There’s a new political blacklist

Same-sex marriage supporters have gone too far with criticisms of resigned Mozilla CEO.

Derek Olson

Same-sex marriage has become one of our generation’s defining issues. While public opinion on the issue has changed quickly in recent history, some supporters have taken advocacy to another level: effectively silencing opposing voices.

Just two weeks after taking a the position as CEO of Mozilla Corp., Brendan Eich left his new job solely due to backlash from his own opinion on same-sex marriage. Two years ago, the Los Angeles Times published a complete list of the donors to Proposition 8, a 2008 California ballot initiative to ban same-sex marriage.

When Eich’s name showed up on the list with a $1,000 contribution, controversy brewed at the Silicon Valley company. It was only after taking a position as CEO that the internal controversy resurfaced and an outside boycott sprouted.

Eich, a man who has personally emphasized the importance of inclusivity, respect and tolerance in the organization, had no record of discrimination. Mitchell Baker, chairwoman of the company, said, “… I never saw any kind of behavior or attitude from him that was not in line with Mozilla’s values of inclusiveness.”

Far from pushing his views on others, Eich refused to discuss them, desirous of keeping his personal opinions private. Despite all this, the mob hunted him down and bullied him out of the company that he co-founded. An unblemished track record of respect was not enough for Eich. He was guilty of merely holding a belief — a pure Orwellian thoughtcrime.

Baker released a statement Thursday that amounts to an astonishingly ambiguous appeal to corporate political correctness. It’s not quite clear whether she defends Eich’s right to his own view or sympathizes with the mob. “Mozilla believes both in equality and freedom of speech. Equality is necessary for meaningful speech. And free speech is needed to fight for equality. Figuring out how to stand for both at the same time can be hard,” she wrote.

Mozilla, a company that extolls itself on diversity, inclusiveness and openness, has proven that the organization does not cultivate an environment that exemplifies any of these qualities.

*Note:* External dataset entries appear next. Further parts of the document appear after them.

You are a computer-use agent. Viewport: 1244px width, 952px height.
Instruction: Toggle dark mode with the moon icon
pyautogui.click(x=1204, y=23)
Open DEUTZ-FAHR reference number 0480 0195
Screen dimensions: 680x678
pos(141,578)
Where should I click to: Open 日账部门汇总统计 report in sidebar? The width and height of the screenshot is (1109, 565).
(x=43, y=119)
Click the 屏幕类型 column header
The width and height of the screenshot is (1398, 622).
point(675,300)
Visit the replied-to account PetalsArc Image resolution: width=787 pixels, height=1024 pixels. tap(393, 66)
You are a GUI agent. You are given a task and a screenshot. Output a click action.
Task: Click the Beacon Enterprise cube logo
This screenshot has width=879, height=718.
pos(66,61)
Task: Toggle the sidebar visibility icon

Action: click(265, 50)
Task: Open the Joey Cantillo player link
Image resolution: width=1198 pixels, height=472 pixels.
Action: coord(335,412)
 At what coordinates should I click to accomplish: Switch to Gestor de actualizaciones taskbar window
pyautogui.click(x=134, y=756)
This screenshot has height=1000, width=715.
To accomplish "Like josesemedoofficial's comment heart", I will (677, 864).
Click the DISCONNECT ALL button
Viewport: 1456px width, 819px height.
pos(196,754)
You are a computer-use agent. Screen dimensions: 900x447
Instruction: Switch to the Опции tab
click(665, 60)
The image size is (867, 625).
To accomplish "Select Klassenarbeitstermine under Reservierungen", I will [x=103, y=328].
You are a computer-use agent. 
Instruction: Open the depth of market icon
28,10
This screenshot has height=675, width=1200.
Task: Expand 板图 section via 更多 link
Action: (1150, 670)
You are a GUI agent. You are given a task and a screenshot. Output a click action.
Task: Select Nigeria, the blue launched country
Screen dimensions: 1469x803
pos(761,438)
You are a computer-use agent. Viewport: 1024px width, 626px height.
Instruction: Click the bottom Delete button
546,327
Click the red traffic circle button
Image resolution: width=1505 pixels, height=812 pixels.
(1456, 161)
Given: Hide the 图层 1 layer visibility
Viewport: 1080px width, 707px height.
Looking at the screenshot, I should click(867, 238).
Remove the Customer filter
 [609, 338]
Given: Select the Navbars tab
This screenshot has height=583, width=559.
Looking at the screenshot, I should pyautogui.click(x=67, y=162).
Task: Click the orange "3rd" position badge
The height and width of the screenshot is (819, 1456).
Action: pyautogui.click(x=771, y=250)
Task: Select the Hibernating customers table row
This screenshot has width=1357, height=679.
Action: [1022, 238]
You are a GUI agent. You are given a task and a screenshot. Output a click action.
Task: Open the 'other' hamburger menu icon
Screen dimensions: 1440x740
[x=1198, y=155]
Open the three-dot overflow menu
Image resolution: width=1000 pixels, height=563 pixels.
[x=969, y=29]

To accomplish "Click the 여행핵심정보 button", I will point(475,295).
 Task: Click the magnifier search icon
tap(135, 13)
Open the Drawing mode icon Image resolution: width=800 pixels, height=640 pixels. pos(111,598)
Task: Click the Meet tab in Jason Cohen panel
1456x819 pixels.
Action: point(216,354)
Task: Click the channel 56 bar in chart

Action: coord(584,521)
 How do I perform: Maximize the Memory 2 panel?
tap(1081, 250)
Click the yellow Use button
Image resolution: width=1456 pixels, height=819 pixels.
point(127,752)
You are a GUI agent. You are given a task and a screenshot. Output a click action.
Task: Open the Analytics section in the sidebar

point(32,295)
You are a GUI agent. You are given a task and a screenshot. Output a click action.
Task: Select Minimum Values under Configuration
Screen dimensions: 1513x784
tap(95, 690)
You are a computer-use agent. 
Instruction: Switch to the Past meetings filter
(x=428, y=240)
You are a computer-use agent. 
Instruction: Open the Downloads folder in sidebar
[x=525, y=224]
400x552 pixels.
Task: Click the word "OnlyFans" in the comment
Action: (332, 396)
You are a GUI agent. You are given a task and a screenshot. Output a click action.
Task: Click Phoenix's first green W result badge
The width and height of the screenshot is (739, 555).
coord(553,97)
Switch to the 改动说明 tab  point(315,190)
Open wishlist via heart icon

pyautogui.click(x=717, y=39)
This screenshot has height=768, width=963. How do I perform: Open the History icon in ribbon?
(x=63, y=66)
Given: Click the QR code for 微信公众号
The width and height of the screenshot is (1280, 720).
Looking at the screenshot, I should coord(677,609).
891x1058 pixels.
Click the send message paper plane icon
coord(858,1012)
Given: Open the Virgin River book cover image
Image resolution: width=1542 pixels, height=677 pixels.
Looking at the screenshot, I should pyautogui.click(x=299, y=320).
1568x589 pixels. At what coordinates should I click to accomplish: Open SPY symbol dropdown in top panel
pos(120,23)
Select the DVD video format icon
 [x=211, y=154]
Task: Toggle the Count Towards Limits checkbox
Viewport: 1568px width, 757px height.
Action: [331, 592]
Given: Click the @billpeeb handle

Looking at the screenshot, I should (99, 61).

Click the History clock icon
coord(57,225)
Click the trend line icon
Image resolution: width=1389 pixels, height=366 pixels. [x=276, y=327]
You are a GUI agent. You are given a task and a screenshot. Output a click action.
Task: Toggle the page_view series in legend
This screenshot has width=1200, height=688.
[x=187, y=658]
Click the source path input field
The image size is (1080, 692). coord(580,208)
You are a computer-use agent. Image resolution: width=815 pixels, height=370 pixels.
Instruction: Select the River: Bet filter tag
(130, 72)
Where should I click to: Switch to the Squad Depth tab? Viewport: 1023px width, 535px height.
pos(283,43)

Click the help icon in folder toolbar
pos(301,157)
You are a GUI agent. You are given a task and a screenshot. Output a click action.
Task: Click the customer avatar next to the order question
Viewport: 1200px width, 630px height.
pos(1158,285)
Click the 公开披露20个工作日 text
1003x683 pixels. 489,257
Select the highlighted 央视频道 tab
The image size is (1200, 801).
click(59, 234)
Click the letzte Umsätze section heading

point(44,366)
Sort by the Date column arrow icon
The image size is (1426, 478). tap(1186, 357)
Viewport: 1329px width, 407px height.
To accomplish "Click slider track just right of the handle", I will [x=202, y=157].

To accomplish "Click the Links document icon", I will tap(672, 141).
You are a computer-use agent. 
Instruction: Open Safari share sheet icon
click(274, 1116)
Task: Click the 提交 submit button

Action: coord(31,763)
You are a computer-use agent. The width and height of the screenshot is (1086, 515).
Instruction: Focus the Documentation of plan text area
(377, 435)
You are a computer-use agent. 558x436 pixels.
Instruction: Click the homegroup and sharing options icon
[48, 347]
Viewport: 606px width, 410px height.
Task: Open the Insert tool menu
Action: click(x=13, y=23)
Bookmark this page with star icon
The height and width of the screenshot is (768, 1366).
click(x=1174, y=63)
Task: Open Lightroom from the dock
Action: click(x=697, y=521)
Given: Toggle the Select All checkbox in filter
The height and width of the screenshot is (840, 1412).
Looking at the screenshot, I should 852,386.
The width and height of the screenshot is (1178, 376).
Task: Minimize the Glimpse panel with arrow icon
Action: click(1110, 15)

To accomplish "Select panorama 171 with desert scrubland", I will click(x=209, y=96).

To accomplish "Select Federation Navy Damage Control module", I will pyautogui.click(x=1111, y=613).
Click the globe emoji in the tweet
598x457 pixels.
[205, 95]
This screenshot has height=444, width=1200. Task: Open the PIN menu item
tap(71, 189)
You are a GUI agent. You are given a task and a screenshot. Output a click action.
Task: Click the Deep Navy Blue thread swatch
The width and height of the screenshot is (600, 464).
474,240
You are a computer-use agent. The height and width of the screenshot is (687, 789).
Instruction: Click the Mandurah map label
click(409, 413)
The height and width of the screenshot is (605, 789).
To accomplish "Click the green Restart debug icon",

No one should have to leave a job due to their personal political opinions, particularly when they don’t interfere with their professional life. This is a tragedy, and it probably would not have occurred without the mounting outside pressure of boycotts and petitions.

Sadly, the donor list for Prop 8 has become the 21st century’s exact equivalent of the 1950s Hollywood blacklists. Boycotts and demonstrations have pressured numerous individuals out of their jobs. Scott Eckern, artistic director of the California Musical Theater; Richard Raddon, director of the Los Angeles Film Festival; and Marjorie Christoffersen, face of the popular Los Angeles restaurant El Coyote, have all left their jobs due to backlash from their donations.

These political tactics are downright despicable. Members of the political left who are unwilling to speak out against such shameful practices prove themselves to be mired in deep hypocrisy. Just what are the values of these progressives? Not merely intolerant of opposing views, they actively seek to tear down and destroy the livelihood of anyone who opposes them. These are the values of fascistic dictators.